When you think of Greek cheese, you probably think of salads topped with feta. Or — if you’re old enough to have frequented restaurants before the days of increased fire code safety — you think of cheese with flames shooting up from it and a waiter yelling “Opa!” (That dish, saganaki, is typically made with kasseri cheese and lemon juice. Fried halloumi cheese is delicious, too.)
Although I didn’t know it at the time, I used to adore another simple dish based on Greek cheese: the Old Spaghetti Factory’s pasta tossed with myzithra cheese. When I lived in San Diego, the Old Spaghetti Factory down in the Gaslamp Quarter was my favorite restaurant (where else can you dine inside an old trolley car?), and that dish was my favorite thing on the menu. Makes a lot of sense now that I know myzithra cheese is a member of the made-in-Greece-with-sheep’s-milk family. My favorite cheeses are those made from sheep’s milk, and the Greeks — along with Spanish and Basque cheesemakers — are the masters of sheep milk.

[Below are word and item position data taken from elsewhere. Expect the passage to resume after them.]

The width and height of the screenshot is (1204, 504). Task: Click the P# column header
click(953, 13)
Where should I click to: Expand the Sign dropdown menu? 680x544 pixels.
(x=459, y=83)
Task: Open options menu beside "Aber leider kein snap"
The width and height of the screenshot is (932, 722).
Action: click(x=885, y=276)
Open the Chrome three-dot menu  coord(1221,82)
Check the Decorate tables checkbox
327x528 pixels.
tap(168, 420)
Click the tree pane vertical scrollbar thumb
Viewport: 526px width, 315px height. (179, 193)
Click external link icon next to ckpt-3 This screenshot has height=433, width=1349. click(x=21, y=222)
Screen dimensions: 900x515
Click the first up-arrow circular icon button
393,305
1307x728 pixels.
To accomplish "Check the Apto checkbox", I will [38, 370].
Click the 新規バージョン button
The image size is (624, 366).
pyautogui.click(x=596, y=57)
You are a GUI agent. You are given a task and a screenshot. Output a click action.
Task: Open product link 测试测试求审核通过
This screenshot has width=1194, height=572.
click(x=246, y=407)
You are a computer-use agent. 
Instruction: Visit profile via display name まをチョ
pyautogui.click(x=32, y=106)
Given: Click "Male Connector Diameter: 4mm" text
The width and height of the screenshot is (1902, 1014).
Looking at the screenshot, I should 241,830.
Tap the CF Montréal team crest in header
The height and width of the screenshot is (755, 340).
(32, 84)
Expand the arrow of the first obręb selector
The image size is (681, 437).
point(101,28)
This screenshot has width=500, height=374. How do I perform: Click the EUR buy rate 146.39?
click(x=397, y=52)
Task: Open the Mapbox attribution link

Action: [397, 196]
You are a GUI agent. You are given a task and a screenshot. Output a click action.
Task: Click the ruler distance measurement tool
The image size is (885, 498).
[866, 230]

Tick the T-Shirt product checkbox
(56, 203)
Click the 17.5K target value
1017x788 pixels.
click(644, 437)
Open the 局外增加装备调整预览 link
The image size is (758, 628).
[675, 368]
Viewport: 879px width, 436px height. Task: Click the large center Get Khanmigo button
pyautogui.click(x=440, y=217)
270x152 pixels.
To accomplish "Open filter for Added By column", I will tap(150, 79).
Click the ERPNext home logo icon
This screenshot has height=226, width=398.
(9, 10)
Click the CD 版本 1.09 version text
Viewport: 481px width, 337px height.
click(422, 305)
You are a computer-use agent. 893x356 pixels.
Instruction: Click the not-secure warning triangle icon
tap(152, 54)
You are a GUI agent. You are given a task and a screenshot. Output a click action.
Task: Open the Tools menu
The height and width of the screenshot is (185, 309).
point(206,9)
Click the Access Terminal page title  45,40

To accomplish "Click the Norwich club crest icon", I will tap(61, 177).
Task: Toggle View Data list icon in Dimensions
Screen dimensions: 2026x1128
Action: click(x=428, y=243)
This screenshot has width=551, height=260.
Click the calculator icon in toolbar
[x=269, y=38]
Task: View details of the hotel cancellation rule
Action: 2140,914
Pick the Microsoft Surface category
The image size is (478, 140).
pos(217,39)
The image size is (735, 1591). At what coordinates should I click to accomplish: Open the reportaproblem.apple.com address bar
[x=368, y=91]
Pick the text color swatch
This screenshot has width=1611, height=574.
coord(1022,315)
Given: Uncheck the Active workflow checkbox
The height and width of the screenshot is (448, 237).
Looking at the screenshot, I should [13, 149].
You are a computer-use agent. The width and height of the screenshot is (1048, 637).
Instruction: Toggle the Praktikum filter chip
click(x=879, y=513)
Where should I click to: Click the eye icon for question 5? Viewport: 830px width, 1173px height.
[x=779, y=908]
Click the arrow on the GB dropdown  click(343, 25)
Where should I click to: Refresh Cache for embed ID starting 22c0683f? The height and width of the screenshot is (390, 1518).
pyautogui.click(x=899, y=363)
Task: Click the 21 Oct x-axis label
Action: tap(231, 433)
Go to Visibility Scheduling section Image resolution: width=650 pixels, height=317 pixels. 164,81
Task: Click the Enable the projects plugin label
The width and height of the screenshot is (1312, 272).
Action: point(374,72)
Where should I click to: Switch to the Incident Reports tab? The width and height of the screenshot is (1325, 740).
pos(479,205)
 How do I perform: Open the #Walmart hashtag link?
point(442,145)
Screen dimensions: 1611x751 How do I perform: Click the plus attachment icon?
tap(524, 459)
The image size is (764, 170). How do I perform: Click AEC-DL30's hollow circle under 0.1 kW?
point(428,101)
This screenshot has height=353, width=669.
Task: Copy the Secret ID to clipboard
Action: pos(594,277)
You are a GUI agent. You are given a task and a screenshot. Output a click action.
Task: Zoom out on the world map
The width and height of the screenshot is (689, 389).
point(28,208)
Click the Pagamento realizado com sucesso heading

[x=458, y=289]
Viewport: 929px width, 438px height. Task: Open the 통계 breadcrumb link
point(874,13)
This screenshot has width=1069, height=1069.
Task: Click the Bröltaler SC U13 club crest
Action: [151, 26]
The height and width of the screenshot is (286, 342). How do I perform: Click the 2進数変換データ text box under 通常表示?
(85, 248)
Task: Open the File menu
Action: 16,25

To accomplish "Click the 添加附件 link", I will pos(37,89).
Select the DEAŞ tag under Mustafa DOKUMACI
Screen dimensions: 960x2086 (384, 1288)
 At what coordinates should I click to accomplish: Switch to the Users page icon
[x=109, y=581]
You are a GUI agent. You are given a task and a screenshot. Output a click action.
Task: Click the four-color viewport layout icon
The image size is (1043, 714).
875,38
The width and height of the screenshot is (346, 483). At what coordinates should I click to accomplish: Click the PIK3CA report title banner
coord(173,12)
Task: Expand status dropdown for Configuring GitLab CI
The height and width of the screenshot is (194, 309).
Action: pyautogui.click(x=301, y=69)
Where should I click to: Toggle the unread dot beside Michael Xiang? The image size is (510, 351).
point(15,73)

Much to my delight, myzithra cheese is becoming more readily available Stateside. The dry, aged version, that is. I’ve never managed to find the fresh, soft version, although I hear it’s much like ricotta in terms of texture and possible uses. The dry, aged version is decidedly salty and savory and is perfect for grating. It doesn’t melt well, though, so don’t try to make macaroni and cheese with it. And you certainly don’t need to add salt to your recipe if you’re using aged myzithra. In this dish, the cheese’s inherent saltiness pairs nicely with the sweet juiciness of the tomatoes.
Pasta Tossed with Tomatoes & Myzithra
Serves 2, but can be easily doubled or tripled as you see fit.
2 servings whole-grain pasta of your choice (brown rice pasta is a tasty option and is gluten-free)
Chopped tomatoes (I like cherry tomatoes the best since they seem to be the juiciest, but use whatever you like best; I also like a lot of tomatoes, but again that’s your call)
Mzyithra cheese (a little goes a long way)
1 tsp. dried mint
1 tsp. dried oregano
1 T. extra-virgin olive oil
Freshly ground pepper
Prepare the pasta according to package directions. While the pasta is cooking, halve the tomatoes if they’re small or chop them if they’re larger than bite-sized. Grate about 1/3 cup of cheese and be ready to grate more to taste.
Toss the cooked pasta with the remaining ingredients and taste to see if you’d like to add more cheese. This would be lovely topped with chicken sautéed in balsamic vinegar — again, the sweetness of the balsamic would contrast nicely with the salty, savory cheese.